Duo huffed. "The big deal, Trowa is that I have been answering phone calls for four and a half months from this stinking magazine company trying to get Heero to pay for magazines he says he didn't order. Sometimes they just ask for him and refuse to tell me what the call is about. If I say that I'm Heero's significant other, they just tell me that they can't discuss Mr. Yuy's account with me. If I ask if it's about magazines-they hang up!"
"Oh-these magazines. I thought Lilly from Accounting was leaving them."
"Yes, Quatre. They keep coming to the house. We keep getting issues of MetroWoman magazine, Decorator's monthly, Pretty n' Pink-I swear I think Relena is sending us that one, and my personal favorite, Time of the Month."
"How on earth did you wind up with those?" Baker wanted to know.
Duo rolled his eyes as he poured his cup of coffee. "One day some telemarketer rang the house and Heero answered the phone. Apparently, even though he told them he wasn't interested in any of those women's magazines, the sales rep said something about a free trial issue and Heero told them, and I quote, 'okay-if you want to send me a free magazine, go ahead,' end of quote!"
Quatre covered his face with his hand. "Oh, no."
Duo smirked. "Oh, yes."
"So they have been sending them and Heero just brings them here?" Baker asked.
"Still, Heero didn't order them so you're not obligated."
"Then explain to me, Quat, how we got a bill for two hundred credit's worth of magazines?"

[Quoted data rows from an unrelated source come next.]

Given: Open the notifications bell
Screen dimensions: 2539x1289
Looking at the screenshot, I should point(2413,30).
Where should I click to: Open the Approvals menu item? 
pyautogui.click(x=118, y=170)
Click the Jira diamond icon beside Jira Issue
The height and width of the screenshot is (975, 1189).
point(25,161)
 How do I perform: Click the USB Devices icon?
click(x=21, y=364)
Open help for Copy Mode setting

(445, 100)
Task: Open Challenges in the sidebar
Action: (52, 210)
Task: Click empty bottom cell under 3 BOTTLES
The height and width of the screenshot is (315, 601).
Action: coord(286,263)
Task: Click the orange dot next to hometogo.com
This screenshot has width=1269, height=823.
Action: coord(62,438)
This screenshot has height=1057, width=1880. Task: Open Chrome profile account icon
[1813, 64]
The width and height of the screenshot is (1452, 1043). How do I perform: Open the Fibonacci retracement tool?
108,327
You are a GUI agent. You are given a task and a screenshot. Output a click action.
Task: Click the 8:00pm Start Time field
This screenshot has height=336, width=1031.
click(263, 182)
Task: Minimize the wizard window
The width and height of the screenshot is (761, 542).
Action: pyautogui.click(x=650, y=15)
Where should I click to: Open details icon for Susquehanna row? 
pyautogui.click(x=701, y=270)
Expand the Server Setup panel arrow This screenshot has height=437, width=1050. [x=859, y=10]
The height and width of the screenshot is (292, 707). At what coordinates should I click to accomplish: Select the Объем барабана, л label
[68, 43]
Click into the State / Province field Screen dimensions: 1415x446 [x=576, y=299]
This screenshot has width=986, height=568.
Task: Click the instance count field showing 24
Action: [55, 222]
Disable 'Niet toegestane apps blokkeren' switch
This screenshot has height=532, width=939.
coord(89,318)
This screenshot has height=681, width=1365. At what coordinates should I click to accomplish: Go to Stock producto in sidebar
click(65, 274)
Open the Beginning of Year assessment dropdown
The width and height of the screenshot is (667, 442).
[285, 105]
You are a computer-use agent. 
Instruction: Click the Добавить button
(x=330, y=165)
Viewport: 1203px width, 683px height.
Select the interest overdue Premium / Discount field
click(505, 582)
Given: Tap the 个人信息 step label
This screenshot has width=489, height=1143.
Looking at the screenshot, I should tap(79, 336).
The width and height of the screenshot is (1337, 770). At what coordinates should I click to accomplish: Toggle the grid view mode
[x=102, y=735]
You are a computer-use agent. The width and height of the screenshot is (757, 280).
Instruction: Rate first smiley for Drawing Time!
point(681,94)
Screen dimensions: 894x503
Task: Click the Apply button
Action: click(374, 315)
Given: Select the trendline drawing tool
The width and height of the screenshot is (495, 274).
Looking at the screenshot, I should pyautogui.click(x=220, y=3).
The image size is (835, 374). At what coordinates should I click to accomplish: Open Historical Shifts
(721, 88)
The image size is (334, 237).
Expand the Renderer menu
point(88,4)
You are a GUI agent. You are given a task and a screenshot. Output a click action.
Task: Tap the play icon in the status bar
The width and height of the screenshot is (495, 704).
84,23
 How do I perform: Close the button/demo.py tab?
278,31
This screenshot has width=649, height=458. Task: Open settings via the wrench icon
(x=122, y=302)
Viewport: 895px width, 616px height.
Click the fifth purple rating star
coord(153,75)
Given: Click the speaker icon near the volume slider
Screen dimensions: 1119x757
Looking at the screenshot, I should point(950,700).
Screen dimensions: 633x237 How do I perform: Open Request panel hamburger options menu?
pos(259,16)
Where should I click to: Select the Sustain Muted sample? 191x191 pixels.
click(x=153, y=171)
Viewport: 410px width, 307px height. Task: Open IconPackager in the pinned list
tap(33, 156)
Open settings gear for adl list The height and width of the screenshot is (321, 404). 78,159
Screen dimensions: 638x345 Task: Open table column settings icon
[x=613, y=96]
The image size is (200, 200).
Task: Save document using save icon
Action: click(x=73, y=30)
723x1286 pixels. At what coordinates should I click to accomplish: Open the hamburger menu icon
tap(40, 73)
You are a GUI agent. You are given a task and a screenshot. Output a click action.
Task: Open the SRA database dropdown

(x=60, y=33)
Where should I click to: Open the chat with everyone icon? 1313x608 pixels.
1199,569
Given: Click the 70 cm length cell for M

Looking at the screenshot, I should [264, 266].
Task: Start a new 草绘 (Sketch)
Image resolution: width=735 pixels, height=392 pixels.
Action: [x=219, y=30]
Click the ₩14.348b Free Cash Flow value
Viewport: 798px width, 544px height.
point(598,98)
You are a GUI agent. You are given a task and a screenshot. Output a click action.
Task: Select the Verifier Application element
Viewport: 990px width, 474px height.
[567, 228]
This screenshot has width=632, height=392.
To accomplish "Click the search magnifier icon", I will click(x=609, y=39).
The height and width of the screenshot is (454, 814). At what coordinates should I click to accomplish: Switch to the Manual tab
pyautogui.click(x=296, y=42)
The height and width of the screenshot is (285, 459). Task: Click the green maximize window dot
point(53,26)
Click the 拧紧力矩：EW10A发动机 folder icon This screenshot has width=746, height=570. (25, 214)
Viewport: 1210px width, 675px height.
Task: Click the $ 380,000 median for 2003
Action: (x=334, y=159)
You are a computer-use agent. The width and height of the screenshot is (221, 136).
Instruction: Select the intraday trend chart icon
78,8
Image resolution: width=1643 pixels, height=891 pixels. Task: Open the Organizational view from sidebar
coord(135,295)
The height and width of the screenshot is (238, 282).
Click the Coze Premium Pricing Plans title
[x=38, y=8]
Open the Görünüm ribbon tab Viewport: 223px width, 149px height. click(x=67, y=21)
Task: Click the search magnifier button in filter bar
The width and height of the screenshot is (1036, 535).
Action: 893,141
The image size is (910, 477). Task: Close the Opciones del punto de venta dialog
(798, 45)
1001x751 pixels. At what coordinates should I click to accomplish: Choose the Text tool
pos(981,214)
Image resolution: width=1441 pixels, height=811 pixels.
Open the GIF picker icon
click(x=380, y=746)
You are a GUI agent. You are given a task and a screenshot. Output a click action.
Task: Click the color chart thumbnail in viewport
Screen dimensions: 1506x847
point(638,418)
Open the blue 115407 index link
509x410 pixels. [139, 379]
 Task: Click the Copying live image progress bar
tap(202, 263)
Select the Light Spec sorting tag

"Two-two hundred?" Trowa was laughing.
"Laugh it up, clown boy. Yeah, two hundred. Heero swears he didn't order anything. But you know how he is with subscriptions-remember the digital clock rings?"
Heero had been watching a movie late one night when a commercial pushing digital clocks in stainless steel rings came on. It had seemed like a thoughtful and practical gift idea to him; Christmas was coming so he ordered several rings. He neglected to check on the available sizes and as it turned out there was only one: ginormous.
Trowa was smiling as he remembered the gift. "I put mine on a string and used it as a car clock. What did you do with yours, Duo?"
Duo colored as he said, "let's just say that it made a snug toe ring."
Quatre began laughing. "Wasn't that around the time you had to wear those weird slippers to work?" His eyes narrowed as he stared at Duo. "You said you had a foot fungus."
"Eww," said Baker.
"Yeah, well, it was better than admitting that the damn ring got stuck on my toe!"
"Shut up, Baker."
"Anyway," Quatre interjected before the banter got out of hand, "you aren't obliged to pay for magazines you did not order."
"Then explain why they had Heero's credit card number."
"What?" Trowa gaped at Duo.
"Heero says he has no idea how they got that information. It couldn't be that they tricked him into giving it-no, according to Heero it was a very convoluted Oz plot."
"But there is no Oz any longer. And a plot to what?"
"Your guess is as good as mine, Quat. Anyway, Heero is banned from answering the phone at home. He is also banned from watching infomercials."
There was a moment of silence in the break room when Heero wandered in. "Hn," he said in greeting. Heero paused long enough to notice the atmosphere in the room. Then he looked at his roommate and lover. "You told them, didn't you?"
Duo just grinned. Heero rolled his eyes. "Oh, by the way," he said as he poured himself some tea, "we may or may not be getting a sample of a wrinkle reducer, some gadget that uses tape to smooth out lines on your face."
"Oh, crap," Duo groaned. "Now you have to be banned from the internet?"